Nel territorio di Casa Santa, a Erice, una palazzina rimasta incompiuta e un tempo riconducibile all’imprenditore edile Vito Tarantolo, oggi assegnata al Comune, sarà recuperata e destinata a centro diurno polifunzionale per anziani. L’iniziativa rientra nei programmi di riutilizzo sociale dei beni confiscati alla mafia.
Il Comune di Trapani, capofila del Distretto socio-sanitario 50 insieme a Erice, Paceco e Valderice, ha ottenuto un finanziamento di 750 mila euro per riqualificare l’immobile, situato nei pressi dello Stadio provinciale. I fondi provengono dal Programma operativo FESR 2021-2027 tramite il dipartimento regionale della Famiglia e delle Politiche sociali.
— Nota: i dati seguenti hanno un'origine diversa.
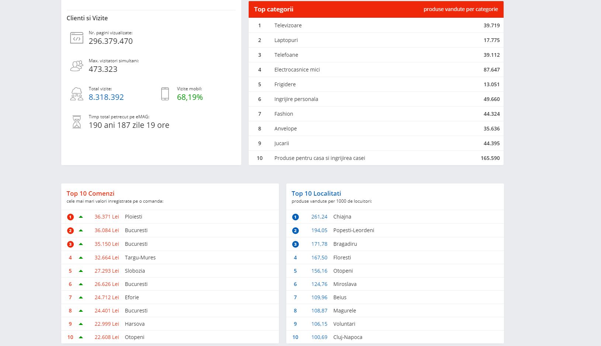Click the simultaneous visitors people icon

pyautogui.click(x=77, y=66)
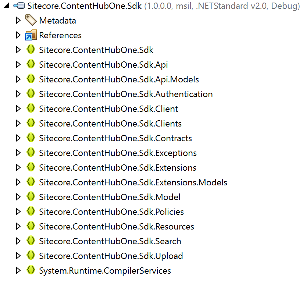Click the Metadata tag icon

point(31,20)
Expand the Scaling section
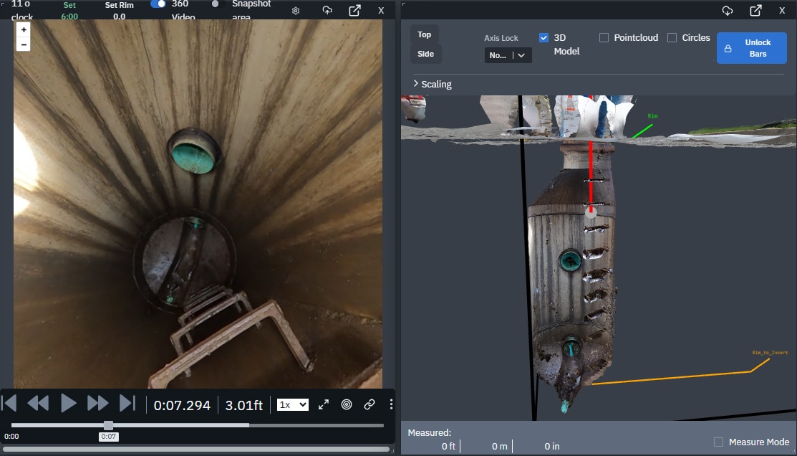 click(432, 84)
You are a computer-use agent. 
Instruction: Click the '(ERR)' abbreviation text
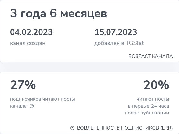[166, 128]
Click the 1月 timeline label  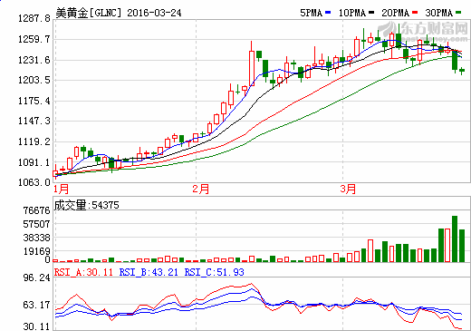[62, 189]
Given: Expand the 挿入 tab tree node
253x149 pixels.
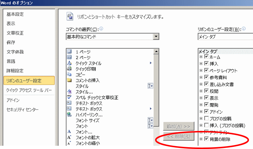Looking at the screenshot, I should pos(201,64).
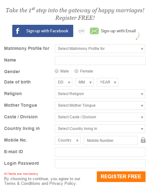149x188 pixels.
Task: Click the Facebook logo icon
Action: click(x=18, y=31)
Il progetto, che si è posizionato nono tra quelli finanziati in Sicilia, prevede la nascita del centro “Ri@Generazione@Cura”. La struttura sarà rivolta a persone over 65 con fragilità o con bisogni assistenziali di livello medio-basso, offrendo un supporto concreto per prevenire la perdita di autonomia.
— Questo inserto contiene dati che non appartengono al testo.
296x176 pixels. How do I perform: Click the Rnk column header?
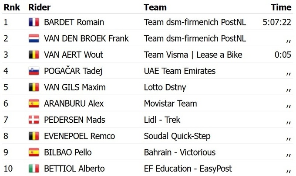(11, 7)
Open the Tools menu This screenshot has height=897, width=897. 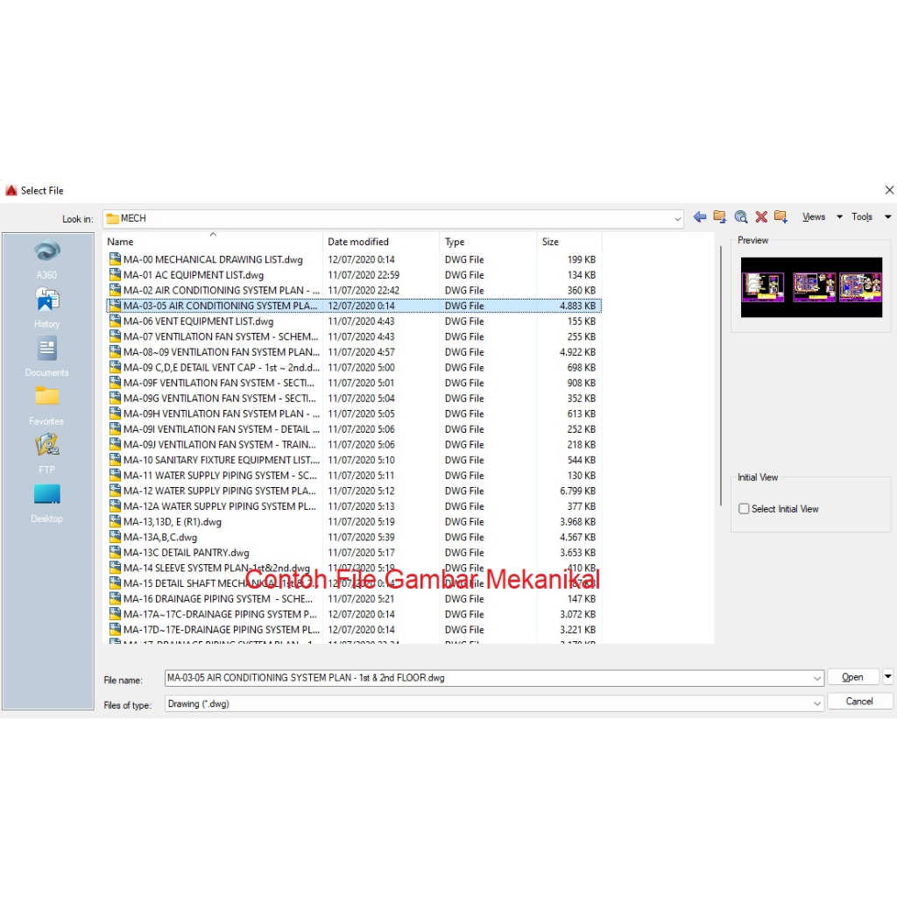click(x=862, y=217)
Il servizio sarà organizzato su base diurna, con rientro a casa in serata, e si baserà su un approccio integrato tra assistenza sanitaria, riabilitazione e attività sociali. Gli spazi comprenderanno, tra gli altri, una palestra, laboratori, ambienti per musicoterapia e informatica, oltre a un orto inclusivo, una serra e una cucina terapeutica, insieme ad aree dedicate ad attività culturali e spirituali.
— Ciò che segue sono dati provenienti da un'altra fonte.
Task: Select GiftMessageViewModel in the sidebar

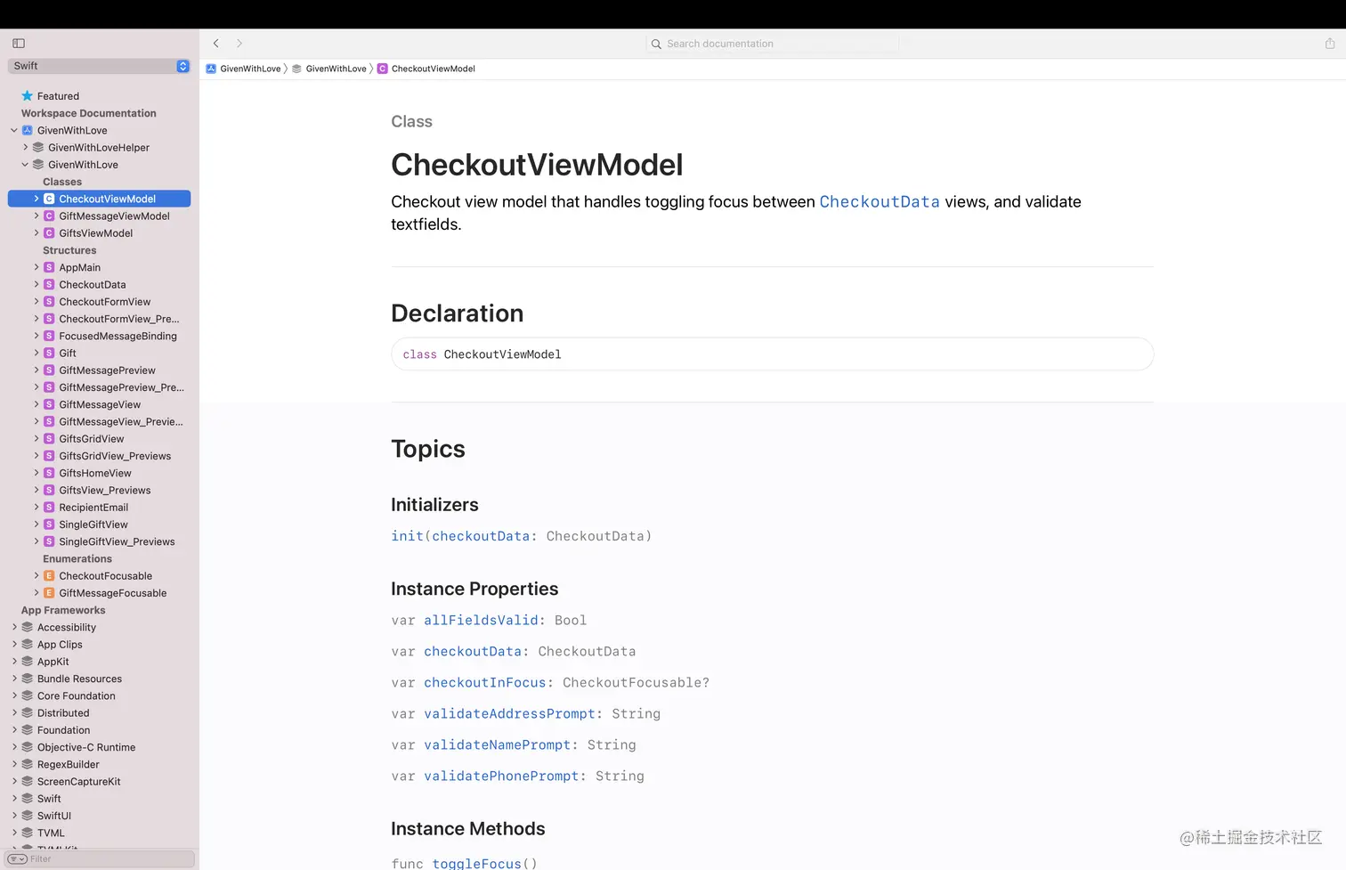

La struttura potrà accogliere fino a 70 utenti al giorno e resterà operativa per circa 10 ore quotidiane. A gestirla sarà un’équipe multidisciplinare composta da almeno 12 professionisti, tra cui psicologi, infermieri, fisioterapisti e pedagogisti. Previsto anche un sostegno alle famiglie, con l’obiettivo di favorire la permanenza degli anziani nel proprio ambiente di vita il più a lungo possibile.